Un silencio pesado y pegajoso nos rodea, solo roto por el sonido de los cubiertos al chocar con los platos. Nos acompañan los dos gatos y el anciano perro que se hacen notar rozándose contra nuestros tobillos demandando sus raciones. Entrego un primer trozo a mi viejo amigo Sam que mirándome lo deja caer al suelo. Con un breve sonido, casi inaudible para mí, emitido por Germán, Sam recupera su ración abandonando la zona. Algo hay que no le gusta.

 

Observo a tía A, come sin apartar la mirada del plato y sin apenas probar el vino. Un breve temblor en su dedo meñique de la mano izquierda me hace pensar que debe estar preocupada por algo. Miro a Germán quien con un gesto me intenta explicar que es mejor dejarlo estar, que luego me contará.

 

El cocinado expresa los sentimientos del cocinero mucho mejor que las palabras. Solo por esta vez, nadie repite ración.

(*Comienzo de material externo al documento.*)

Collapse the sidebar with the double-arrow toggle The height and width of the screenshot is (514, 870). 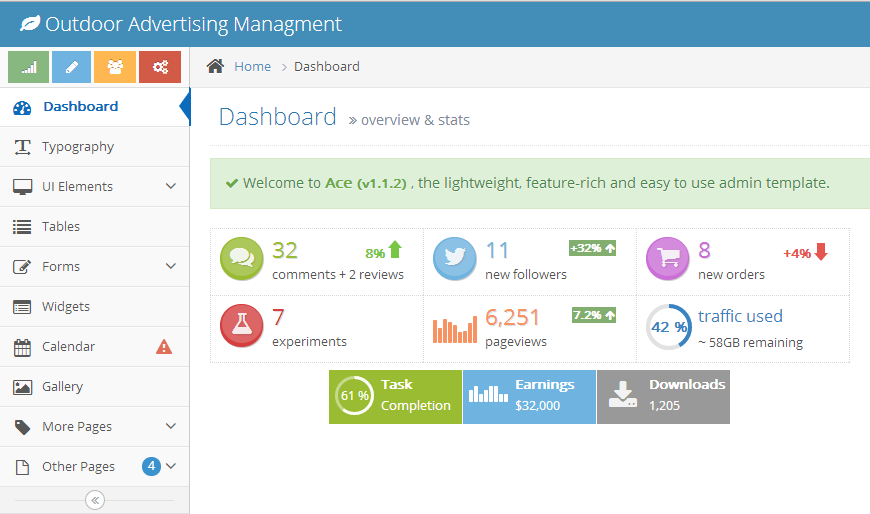coord(95,500)
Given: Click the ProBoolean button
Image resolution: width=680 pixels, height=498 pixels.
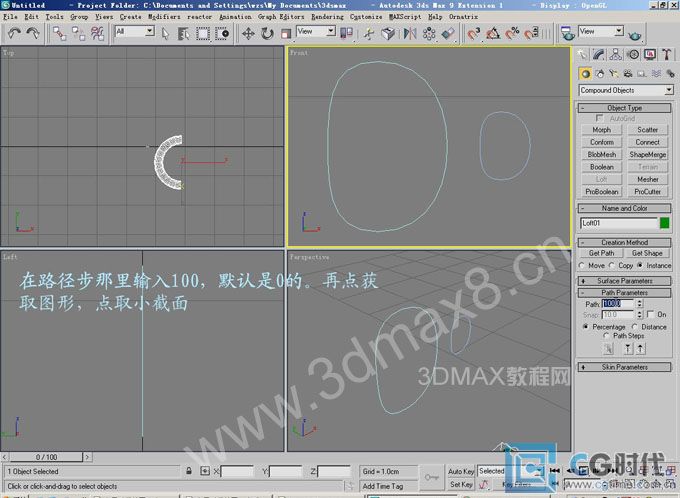Looking at the screenshot, I should (x=602, y=191).
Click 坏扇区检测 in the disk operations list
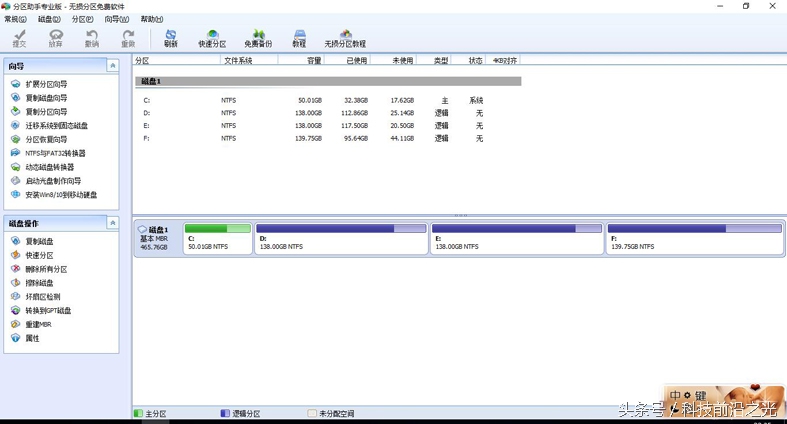Viewport: 787px width, 424px height. (x=43, y=297)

El viejo Sam tenía razón, no hay quien se lo coma. Mientras tía A se levanta por el postre, pregunto a Germán quien solo tiene tiempo para decirme que –Águeda tiene un mal día, no pasa nada– Interrumpe su frase al verla salir de la casa con una fuente de fruta.

 

–¿Tía A, te puedo ayudar?

 

Me mira sin ver, noto su mirada cómo me traspasa para enfocar en un punto lejano en el infinito situado a mi espalda.

 

–Algo te pasa, me preocupo por ti– insisto.

 

–Tranquilo que ahora vuelvo a estar feliz.

–¿Cómo puedes controlar la felicidad?

–La busco y la suelo encontrar, salvo desde hace unos días que no lo consigo.

–¿Qué es lo que no consigues?

–Ser feliz.

–No se puede ser feliz siempre a todas horas, es imposible.

–Pues yo lo he conseguido durante sesenta años, hasta que se me fue.

–¿Qué ha cambiado? Tienes la casa de tus sueños, con tus plantas, el huerto, tus animales, a las afueras del pueblo y todo junto a Germán con el que llevas toda la vida. Una familia maravillosa y un montón de amigos. ¿Qué más quieres?

–Que me devuelvan mi felicidad, nada más.

–¿Quién?

–El que me la robó. Yo hasta hace unos días, me levantaba y mirándome al espejo me decía –hoy es el mejor día de tu vida, disfruta– 

–La felicidad no se obliga, se siente cuando estás plena de satisfacción emocional o incluso física. No porque te lo impongas. Y no se puede robar, nadie se dedica a quitarte la sonrisa para llevársela.

–Pues lo han hecho. Solo quiero llorar y no aprendí a hacerlo, seguro que me ayudaría.

 

Miro a Germán y me encuentro a un marido preocupado, paciente y atento ante cualquier detalle que le pueda avisar que Águeda necesita su apoyo, mientras eso ocurre la deja respirar respetando su zona de confort. Por experiencia sabe que Águeda necesita metro y medio de respeto para no sentirse abrumada, salvo que ella demande contacto, en ese momento él estará ahí. Los abrazos son el mejor ansiolítico para Águeda y la convierten en un cachorrito a la búsqueda de calor corporal y caricias.

 

De regreso a mi casa la idea de que algo le pasa a tía A no deja de martillear mi cerebro. 

 

Llevo un día con una congoja que me asfixia el pecho, los ojos tan hinchados que me duelen y, al igual que tía A con ganas de llorar sin saber hacerlo. Desde ayer las energías me fallan, echo de menos la alegría esa que me acompañaba cada vez que visitaba a mis tíos. ¿Seré yo el ladrón de sus sentimientos y ahora le robo melancolía?, ¿dónde he perdido la alegría de A?